An important feature of the wet centrifugal dust collector is that it is both an air moving device AND a dust collector. This negates the need for a separate fan with all the attendant cost savings. It also means that the product has a small footprint and will fit into spaces where other types of dust collector will not.
Wet centrifugal dust collectors are designed to handle inlet air dust loads up to 2 grains per cubic foot.
High pressure wet venturi dust collectors are the preferred wet collector for difficult wet, sticky, oily or self-combusting dusts when very high efficiencies on small and sub-micron particulate are desired. The contaminated air is forced through a narrow venturi throat at very high velocity where it is mixed with a water spray. The resultant water-particulate mixture is then removed using a cyclonic separator.
The disadvantages of the wet venturi dust collector are the quantities of water required and the high energy needed to force the air through the venturi. However, it is often the only dust collector that can be effectively used for some applications. .
Electrostatic precipitators use electrostatic forces to collect the particulate contained in an airstream. There are two main types: high-voltage single state precipitators (Cottrell type) which use high voltage (40,000–70,000 volts) DC discharge electrodes; and low-voltage dual state precipitators (Penny type) which use a much lower voltage (a 13,000-15,000 volt DC supply with intermediate supply of 7,500).
The large Cottrell-style collectors are typically used in large power plant applications but have been losing ground in recent times to media collectors due to high initial cost. The smaller Penny style collectors are excellent for removing smoke and oily particulate from the airstream in industrial applications but have also lost ground to media filters, again because of higher initial cost.
The advantages of electrostatic precipitators are their high removal efficiency and low energy usage because the open plate design presents almost no barrier to airflow.
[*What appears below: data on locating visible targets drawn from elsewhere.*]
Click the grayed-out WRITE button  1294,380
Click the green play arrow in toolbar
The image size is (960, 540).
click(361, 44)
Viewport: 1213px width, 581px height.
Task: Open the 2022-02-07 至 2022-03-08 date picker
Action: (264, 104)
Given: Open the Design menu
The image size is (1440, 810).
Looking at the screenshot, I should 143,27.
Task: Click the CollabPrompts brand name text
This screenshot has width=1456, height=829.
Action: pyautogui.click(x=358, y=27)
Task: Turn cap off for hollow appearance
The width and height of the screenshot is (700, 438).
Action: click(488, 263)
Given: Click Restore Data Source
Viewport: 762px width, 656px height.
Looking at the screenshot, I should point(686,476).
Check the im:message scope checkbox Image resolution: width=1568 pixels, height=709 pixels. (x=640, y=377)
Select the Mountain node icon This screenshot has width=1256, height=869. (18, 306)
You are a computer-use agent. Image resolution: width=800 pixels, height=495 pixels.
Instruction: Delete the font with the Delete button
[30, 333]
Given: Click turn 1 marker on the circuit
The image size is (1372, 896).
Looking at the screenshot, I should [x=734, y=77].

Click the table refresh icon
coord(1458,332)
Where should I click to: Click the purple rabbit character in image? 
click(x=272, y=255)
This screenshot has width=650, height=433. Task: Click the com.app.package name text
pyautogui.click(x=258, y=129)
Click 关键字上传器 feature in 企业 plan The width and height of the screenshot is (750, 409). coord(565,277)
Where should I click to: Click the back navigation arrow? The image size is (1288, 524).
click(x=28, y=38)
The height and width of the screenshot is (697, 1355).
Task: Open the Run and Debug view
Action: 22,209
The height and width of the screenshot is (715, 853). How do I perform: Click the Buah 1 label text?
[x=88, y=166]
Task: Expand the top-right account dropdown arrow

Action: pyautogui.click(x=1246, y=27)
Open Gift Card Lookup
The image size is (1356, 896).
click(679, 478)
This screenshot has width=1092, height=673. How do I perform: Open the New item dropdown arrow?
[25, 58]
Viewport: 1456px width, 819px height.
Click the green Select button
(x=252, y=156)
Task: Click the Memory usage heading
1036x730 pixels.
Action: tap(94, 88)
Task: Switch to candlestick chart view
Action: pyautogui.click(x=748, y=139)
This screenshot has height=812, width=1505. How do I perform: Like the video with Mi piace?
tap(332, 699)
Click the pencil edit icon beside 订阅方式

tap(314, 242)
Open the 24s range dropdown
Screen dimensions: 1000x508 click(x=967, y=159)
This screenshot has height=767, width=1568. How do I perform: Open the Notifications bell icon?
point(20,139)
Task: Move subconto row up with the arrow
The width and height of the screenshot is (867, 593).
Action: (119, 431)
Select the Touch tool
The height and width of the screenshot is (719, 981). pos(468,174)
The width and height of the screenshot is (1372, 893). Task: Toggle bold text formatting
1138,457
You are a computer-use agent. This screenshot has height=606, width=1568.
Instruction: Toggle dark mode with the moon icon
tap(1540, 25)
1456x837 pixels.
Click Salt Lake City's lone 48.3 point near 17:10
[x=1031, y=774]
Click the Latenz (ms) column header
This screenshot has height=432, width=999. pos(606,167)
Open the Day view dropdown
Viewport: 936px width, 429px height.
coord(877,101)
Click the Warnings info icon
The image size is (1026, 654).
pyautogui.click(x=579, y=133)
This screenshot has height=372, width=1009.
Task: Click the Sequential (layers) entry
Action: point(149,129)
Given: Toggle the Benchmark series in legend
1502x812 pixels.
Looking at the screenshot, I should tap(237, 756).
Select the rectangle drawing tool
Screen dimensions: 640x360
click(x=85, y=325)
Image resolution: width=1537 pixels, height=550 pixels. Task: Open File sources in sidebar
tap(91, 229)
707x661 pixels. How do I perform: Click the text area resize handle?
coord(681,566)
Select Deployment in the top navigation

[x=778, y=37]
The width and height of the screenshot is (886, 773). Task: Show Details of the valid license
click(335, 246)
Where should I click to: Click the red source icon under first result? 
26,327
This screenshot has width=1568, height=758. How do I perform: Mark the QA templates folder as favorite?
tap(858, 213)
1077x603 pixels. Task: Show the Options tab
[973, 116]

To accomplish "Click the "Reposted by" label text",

Cyclones and drop-out boxes are often used as pre-cleaners to eliminate the larger particulate and much of the mass from an airstream ahead of a high efficiency dust collector. Cyclones induce a rotational centrifugal force into the airstream which causes the heavier particulate to separate from the lighter air. Drop out boxes use change of direction and slowing of the air velocity to cause the heavier particulate to drop out of the airstream.
Cyclones may remove between 70% and 80% of the mass of particulate in the airstream. They are ineffective in removing small size particulate.